A Healthy Labor Market Rebalancing is Pushing Longer Term Yields Higher

What happened: The US labor market added 187,000 total nonfarm payroll jobs in August and annual employment growth slowed to 2% from 2.1% in July and 3.3% at the start of the year. The unemployment rate increased to 3.8% from 3.5% in July. Annual growth in average hourly earnings fell to 4.3% in August, from 4.4% in July.
What it means: Employment increased more than expected in August partly due to prior month revisions. The prior month downward revisions also bring the three month average gain to just 150,000 jobs down from 238,000 in the preceding three months and 312,000 in the first three months of the year. The labor market is cooling and wage growth is moderating.
What Zillow Senior Economist Orphe Divounguy thinks: On one hand, a strong labor market and high wage growth is good for home buying activity. On the other hand, if wage growth and core inflation remain stubbornly high, mortgage rates could remain elevated, along with the potential for more Federal Reserve rate hikes.
We’re seeing monthly employment growth returning to its pre-pandemic pace and wage growth is moderating due to a combination of cooling labor demand as well as an increase in labor force participation.

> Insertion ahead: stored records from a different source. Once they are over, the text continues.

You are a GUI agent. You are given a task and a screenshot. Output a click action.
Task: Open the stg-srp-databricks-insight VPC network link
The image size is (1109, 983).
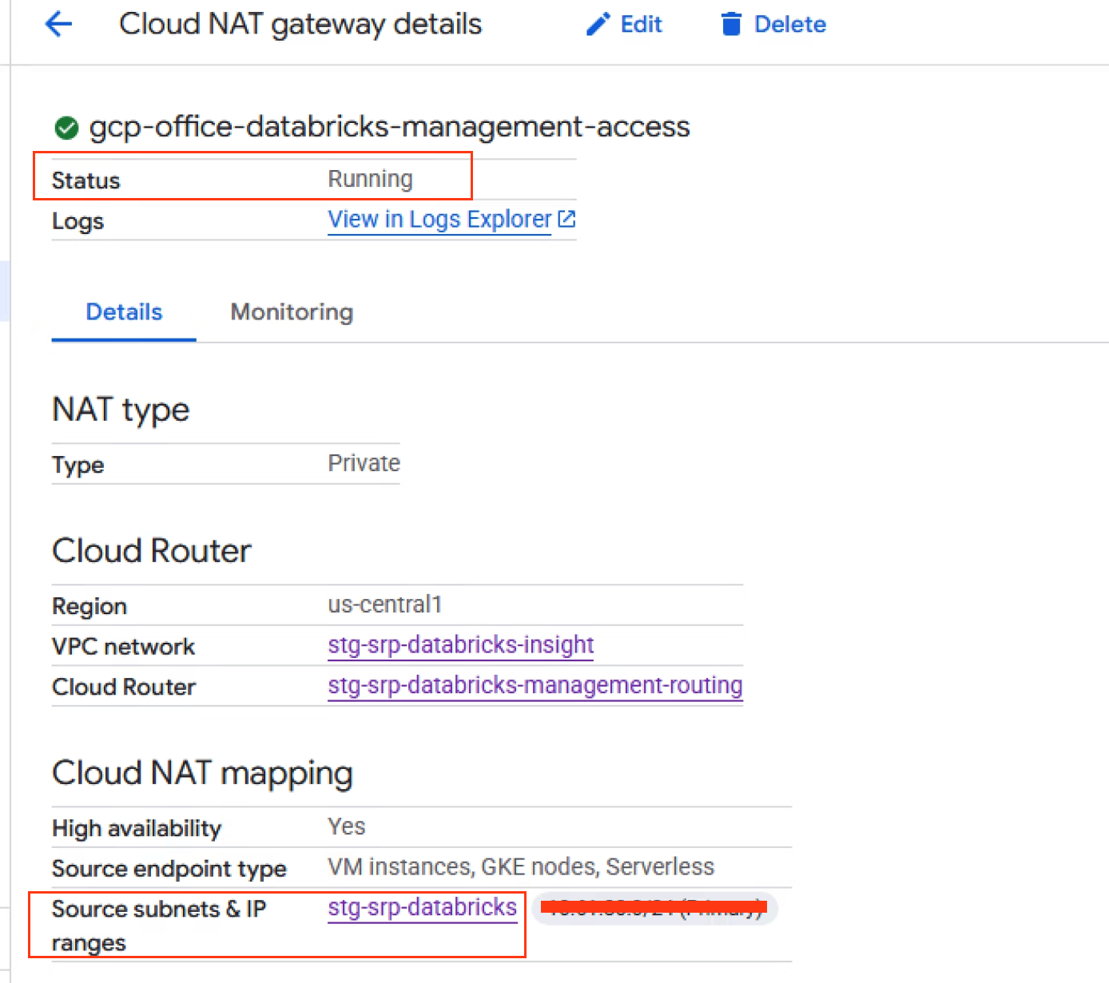(x=460, y=644)

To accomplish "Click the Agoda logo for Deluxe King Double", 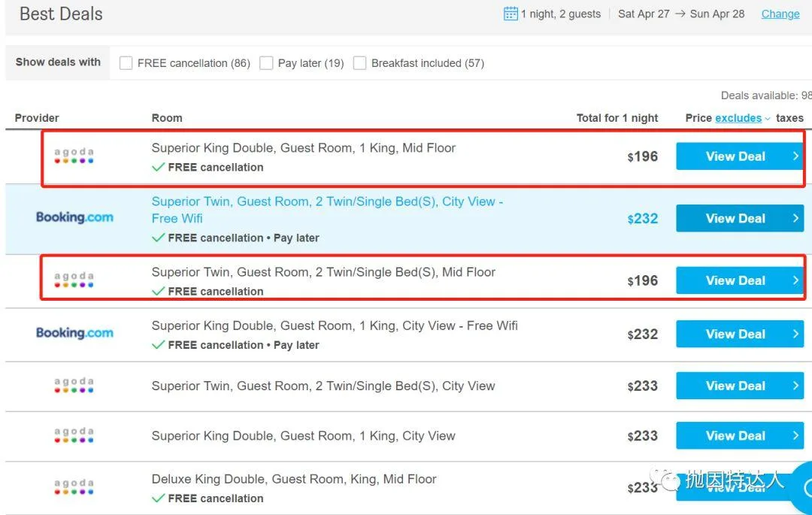I will 74,487.
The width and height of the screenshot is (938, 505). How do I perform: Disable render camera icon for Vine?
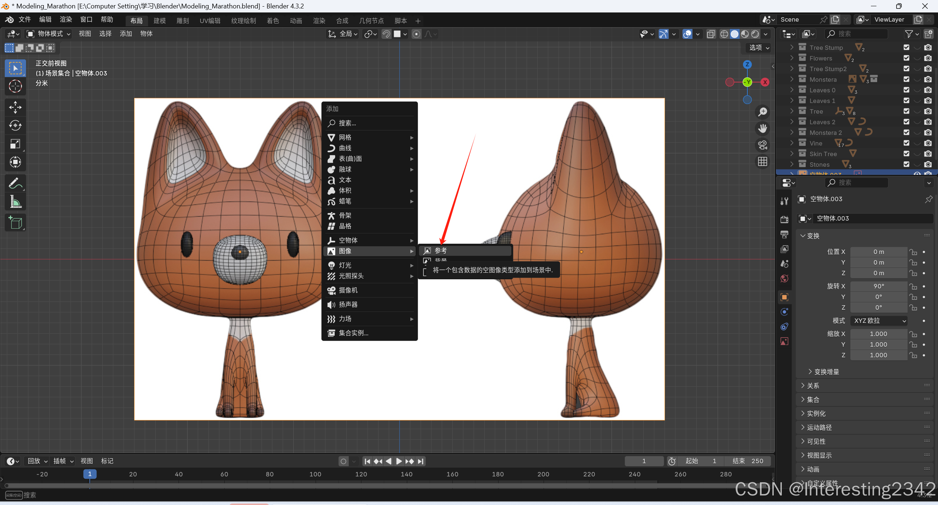pyautogui.click(x=928, y=143)
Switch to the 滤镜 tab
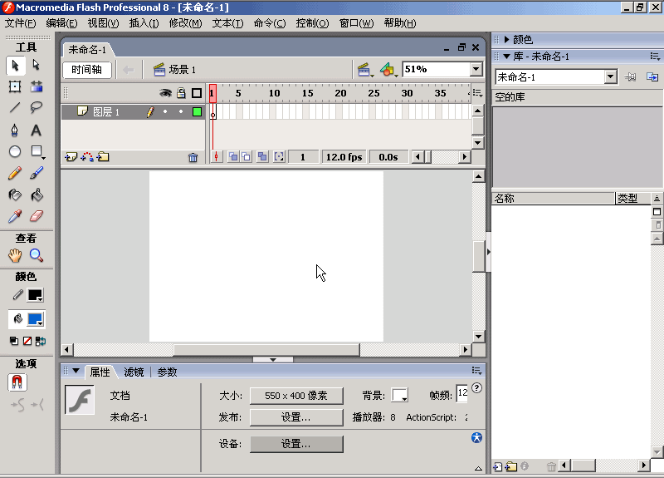 (x=134, y=372)
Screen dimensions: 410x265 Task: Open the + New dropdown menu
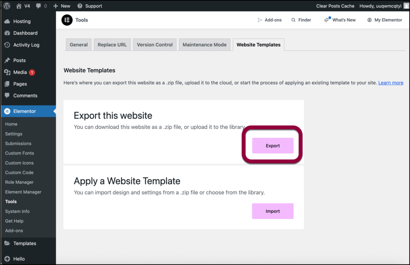61,6
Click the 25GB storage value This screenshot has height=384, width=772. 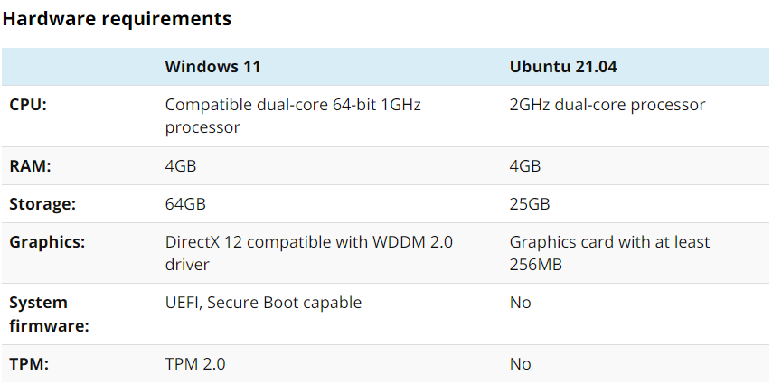click(x=530, y=204)
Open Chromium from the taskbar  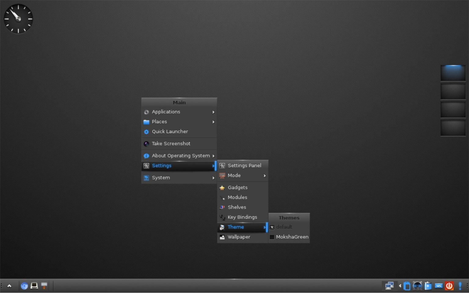24,286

The largest job gains came in health care and social assistance, leisure and hospitality and construction. The sustained increase in construction employment is good news since it partly reflects continued new building – especially in the residential space and some increases in infrastructure spending. So long as demand continues to outpace supply, builders have a strong incentive to build – which is good news for potential home buyers and the housing market as a whole.
Today’s report should be good news for the battle to bring down inflation. However, fiscal policy tailwinds could cause the Fed to remain cautious and with recession risk receding, rate cuts are unlikely. Since traders still anticipated rate cuts in 2024, longer-term Treasury yields and mortgage rates could still increase.
The yield on the 10-year Treasury, which mortgage rates often follow, increased on the news.